The first thing I usually look at is the details of the pod. You can see these with the kubectl describe
command. Towards the end, look in the Events
section for clues.
In this example, you’ll see a FailedScheduling
warning with the answer. The warning message says the pod is requesting a nvidia.com/gpu
resource that’s not available in the cluster.
> kubectl describe pod gpu-pod2
Name: gpu-pod2
Namespace: default
Node: <none>
Labels: <none>
Annotations: kubectl.kubernetes.io/last-applied-configuration:
{"apiVersion":"v1","kind":"Pod","metadata":{"annotations":{},"name":"gpu-pod2","namespace":"default"},"spec":{"containers":[{"image":"nvcr....
Status: Pending
IP:
Containers:
digits-container:
Image: nvcr.io/nvidia/digits:18.11-tensorflow
Port: 5000/TCP
Host Port: 0/TCP
Limits:
nvidia.com/gpu: 2
Requests:
nvidia.com/gpu: 2
Environment: <none>
Mounts:
/var/run/secrets/kubernetes.io/serviceaccount from default-token-846r6 (ro)
Conditions:
Type Status
PodScheduled False
Volumes:
default-token-846r6:
Type: Secret (a volume populated by a Secret)
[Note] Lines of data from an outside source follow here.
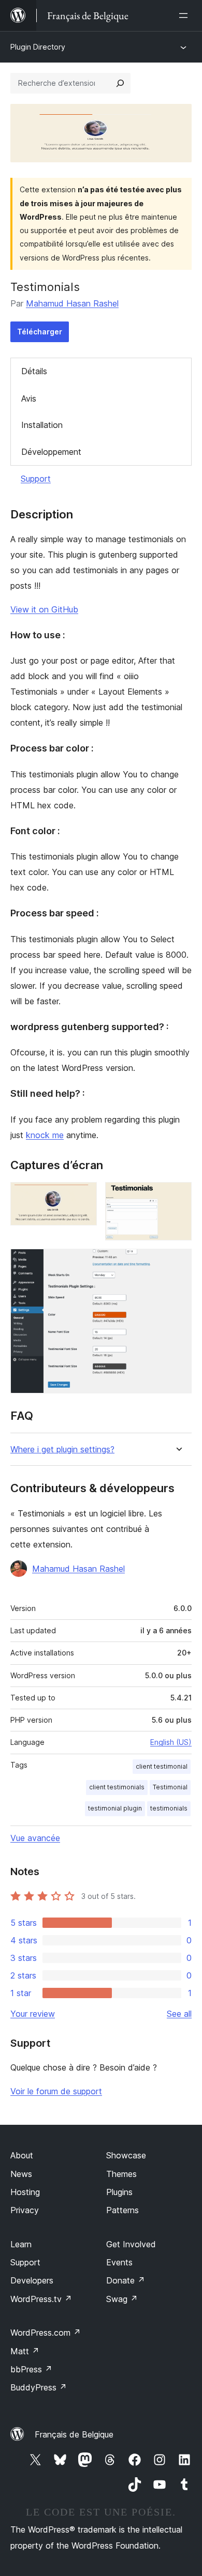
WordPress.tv (41, 2299)
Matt (24, 2351)
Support (36, 478)
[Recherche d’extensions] (120, 83)
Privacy (24, 2210)
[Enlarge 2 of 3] (177, 1196)
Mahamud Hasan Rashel (72, 303)
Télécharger (39, 331)
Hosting (25, 2192)
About (21, 2155)
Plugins (119, 2192)
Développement (51, 452)
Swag (122, 2299)
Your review (32, 2013)
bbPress (31, 2369)
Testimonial (170, 1787)
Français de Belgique (74, 2434)
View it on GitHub (44, 609)
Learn (21, 2244)
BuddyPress (38, 2387)
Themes (121, 2174)
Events (119, 2262)
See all (179, 2013)
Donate (125, 2280)
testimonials (168, 1808)
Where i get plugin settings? (62, 1449)
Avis (28, 398)
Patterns (122, 2210)
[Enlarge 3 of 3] (177, 1263)
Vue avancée (35, 1838)
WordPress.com (45, 2332)
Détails (34, 371)
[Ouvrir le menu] (185, 15)
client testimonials (117, 1787)
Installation (42, 425)
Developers (31, 2280)
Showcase (126, 2155)
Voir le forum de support (56, 2091)
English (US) (171, 1742)
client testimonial (161, 1766)
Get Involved (131, 2244)
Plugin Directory (37, 46)
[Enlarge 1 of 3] (83, 1196)
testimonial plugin (115, 1808)
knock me (45, 1135)
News (21, 2174)
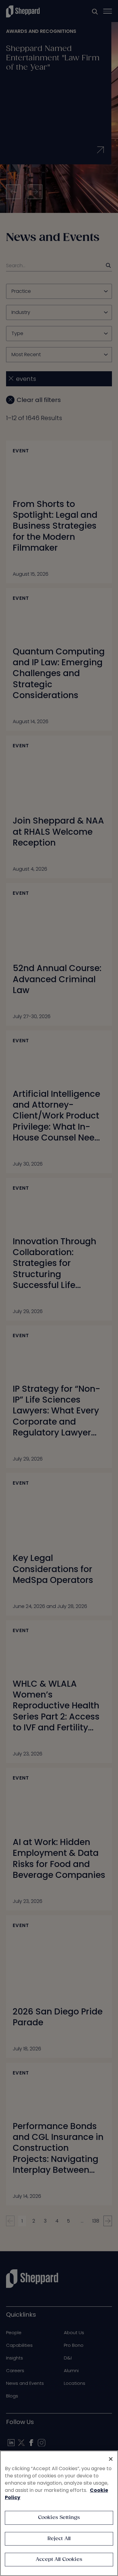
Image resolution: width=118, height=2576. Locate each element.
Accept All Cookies (59, 2559)
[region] (59, 2513)
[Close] (110, 2459)
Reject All (59, 2539)
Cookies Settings (59, 2518)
SecretName: default-token-846r6
Optional: false
QoS Class: BestEffort
Node-Selectors: <none>
Tolerations: node.kubernetes.io/not-ready:NoExecute for 300s
node.kubernetes.io/unreachable:NoExecute for 300s
Events:
Type Reason Age From Message
---- ------ ---- ---- -------
Warning FailedScheduling 6s (x25 over 64s) default-scheduler 0/4 nodes are available: 4 Insufficient nvidia.com/gpu.
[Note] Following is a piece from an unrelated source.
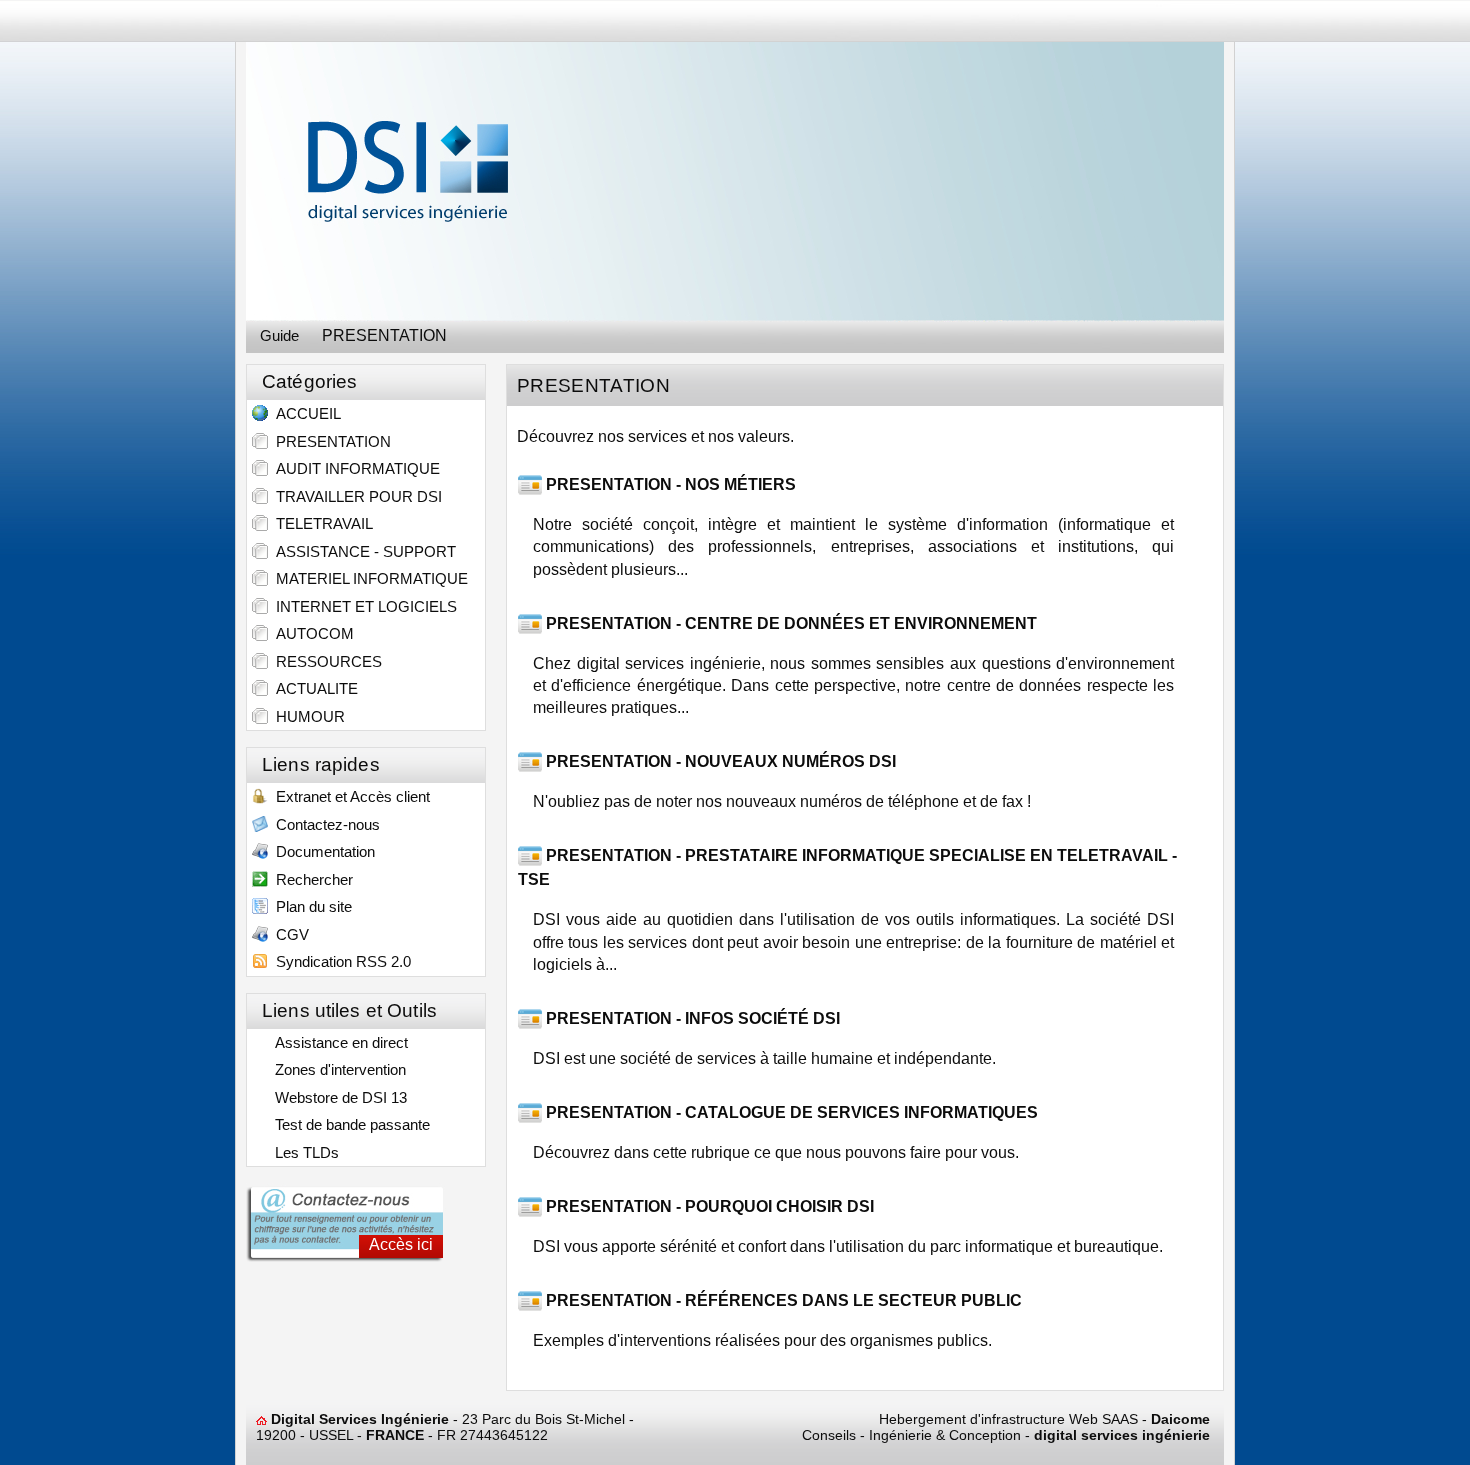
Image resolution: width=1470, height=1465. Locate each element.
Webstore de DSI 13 (337, 1097)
Another resource that’s frequently not available is storage. Many pods need a volume for persistent storage. But, unless a cluster is configured with a default StorageClass, a persistent volume claim (pvc) must be pre-allocated for the pod. That could be the topic of a future post. But for now, here’s the warning message in an example pod where the pvc named missing-pvc
doesn’t exist.
> kubectl describe pod missing-pvc-example
.
.
.
Events:
Type Reason Age From Message
---- ------ ---- ---- -------
Warning FailedScheduling 0s (x20 over 45s) default-scheduler persistentvolumeclaim "missing-pvc" not found
Other resource types can also be the culprit. For example if the cluster is heavily used or your pod requests a large amount, the available CPU
or Memory
resources may be insufficient. The Event
warning message should make it clear which resource is needed.
When your pod fails to start, don’t panic. There are many reasons that could be causing it to stall and most are fairly easy to troubleshoot. Don’t forget to check the Event messages first to see if it’s simply a lack of resources.